Niek Bartholomeus
Niek Bartholomeus

Reputation: 385

How to create a function that works generically on an Array as well as an Option

I would like to create a generic function that works for both an Array as an Option:

val numbers = Array(1, 2, 3)
val numberO: Option[Int] = Some(4)

def addOnes(numbers: ???[Int]) = numbers.map(_+1)

addOnes(numbers)
addOnes(numberO)

Right now I have a separate function for each structure

def addOnesForArray(numbers: Array[Int]) = numbers.map(_+1)
def addOnesForOption(numberO: Option[Int]) = numberO.map(_+1)

addOnesForArray(numbers)
addOnesForOption(numberO)

So basically I need a superclass of Array and Option that has the functor and monad methods map, flatMap, filter, ...

Upvotes: 2

Views: 94

Answers (2)

simpadjo
simpadjo

Reputation: 4017

In general I agree with @slouc . If you want to make existing classes kinda extend some other trait you need typeclasses. But in your particular case it is not required since Option and Array are both Traversable:

object Example extends App {
  def plus1(data: Traversable[Int]): Traversable[Int] = data.map(x => x + 1)

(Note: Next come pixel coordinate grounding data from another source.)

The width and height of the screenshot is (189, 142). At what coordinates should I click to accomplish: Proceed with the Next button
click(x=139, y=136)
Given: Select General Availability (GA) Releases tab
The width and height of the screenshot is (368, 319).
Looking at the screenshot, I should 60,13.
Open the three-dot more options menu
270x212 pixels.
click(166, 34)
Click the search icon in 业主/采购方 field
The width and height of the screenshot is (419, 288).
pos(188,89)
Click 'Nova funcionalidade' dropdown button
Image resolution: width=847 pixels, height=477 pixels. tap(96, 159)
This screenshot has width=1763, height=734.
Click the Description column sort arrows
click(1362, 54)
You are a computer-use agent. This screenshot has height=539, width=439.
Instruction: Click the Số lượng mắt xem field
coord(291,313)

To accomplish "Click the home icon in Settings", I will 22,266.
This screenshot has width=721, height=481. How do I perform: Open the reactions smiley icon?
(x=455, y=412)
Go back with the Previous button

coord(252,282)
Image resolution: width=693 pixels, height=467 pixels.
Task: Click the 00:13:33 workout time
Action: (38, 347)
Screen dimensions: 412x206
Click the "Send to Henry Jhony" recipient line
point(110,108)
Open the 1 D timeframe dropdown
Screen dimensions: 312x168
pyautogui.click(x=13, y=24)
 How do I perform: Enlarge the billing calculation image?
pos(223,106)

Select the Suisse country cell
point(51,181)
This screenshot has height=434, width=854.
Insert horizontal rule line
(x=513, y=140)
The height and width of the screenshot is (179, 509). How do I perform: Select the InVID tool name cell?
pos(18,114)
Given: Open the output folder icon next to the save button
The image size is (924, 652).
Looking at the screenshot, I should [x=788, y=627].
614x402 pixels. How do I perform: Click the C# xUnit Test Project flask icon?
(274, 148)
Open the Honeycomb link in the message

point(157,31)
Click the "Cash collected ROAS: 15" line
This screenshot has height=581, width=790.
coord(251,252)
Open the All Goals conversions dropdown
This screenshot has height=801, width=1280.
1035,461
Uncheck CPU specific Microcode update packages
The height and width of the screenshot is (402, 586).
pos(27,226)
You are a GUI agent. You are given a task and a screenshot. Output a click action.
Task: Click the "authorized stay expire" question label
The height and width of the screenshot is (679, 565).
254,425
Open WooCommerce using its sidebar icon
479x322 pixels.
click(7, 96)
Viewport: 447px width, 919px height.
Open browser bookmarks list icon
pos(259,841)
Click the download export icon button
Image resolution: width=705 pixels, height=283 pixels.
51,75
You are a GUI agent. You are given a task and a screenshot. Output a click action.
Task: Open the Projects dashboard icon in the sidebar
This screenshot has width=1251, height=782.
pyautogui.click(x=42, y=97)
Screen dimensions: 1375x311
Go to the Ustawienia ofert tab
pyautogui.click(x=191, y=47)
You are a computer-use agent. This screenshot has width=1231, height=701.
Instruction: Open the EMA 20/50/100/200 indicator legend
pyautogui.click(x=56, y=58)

  println(plus1(Array(1, 2, 3)))
  println(plus1(Some(4)))
}

Upvotes: 2

slouc
slouc

Reputation: 9698

You could use structural typing (aka "duck typing"), with which we could say that you need literally "something with a map", written as { def map(): T }. But that's a) ugly, b) uses reflection, and c) hard (note that map(): T is just an example; in reality you will have to match the exact signature of map, with CanBuildFrom and all that jazz).

Better way would be to reach for scalaz or cats and use category theory concepts. Just pick the least powerful abstraction that does the job. If you need just map, then it's a Functor. If you want to map with (curried) functions of more than one parameter, then it's an Applicative. If you also want flatMap, then it's a monad, etc.

Example for functor:

import scalaz._, Scalaz._

def addOne[F[Int]](f: F[Int])(implicit m: Functor[F]) = f.map(_ + 1)

val numbers = Array(1, 2, 3).toList
val numberO = Option(123)

addOne(numbers) // List(2, 3, 4)
addOne(numberO) // Some(124)

You will notice that I had to convert your array to a List because there are no typeclass instances (that I know of) for functors, applicatives, monads etc. that work on arrays. But arrays are old fashioned and invariant and really not idiomatic Scala anyway. If you get them from elsewhere, just convert them to Lists, Vectors etc. (based on your use case) and work with those from that point onwards.